* **DESCRIPTION OF THE TASK**:
In the data that follows, find the line with "Given: Click scrollbar"; transcribe it, every later line up to the one with "Image resolution: width=1150", and that line as well, exactly and with no others.

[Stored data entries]
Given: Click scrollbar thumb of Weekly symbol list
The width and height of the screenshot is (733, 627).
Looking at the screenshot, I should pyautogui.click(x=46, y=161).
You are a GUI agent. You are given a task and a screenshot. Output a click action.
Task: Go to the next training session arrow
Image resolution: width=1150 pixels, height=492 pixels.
--
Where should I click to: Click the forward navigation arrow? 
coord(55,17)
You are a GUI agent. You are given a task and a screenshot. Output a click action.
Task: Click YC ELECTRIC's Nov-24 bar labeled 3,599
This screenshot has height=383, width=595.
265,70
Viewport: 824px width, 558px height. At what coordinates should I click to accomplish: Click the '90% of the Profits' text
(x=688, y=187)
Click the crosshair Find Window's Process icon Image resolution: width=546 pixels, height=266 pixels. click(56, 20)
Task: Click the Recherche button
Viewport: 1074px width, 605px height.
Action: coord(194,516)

* **RESPONSE TO THE EXERCISE**:
Given: Click scrollbar thumb of Weekly symbol list
The width and height of the screenshot is (733, 627).
Looking at the screenshot, I should pyautogui.click(x=46, y=161).
You are a GUI agent. You are given a task and a screenshot. Output a click action.
Task: Go to the next training session arrow
Image resolution: width=1150 pixels, height=492 pixels.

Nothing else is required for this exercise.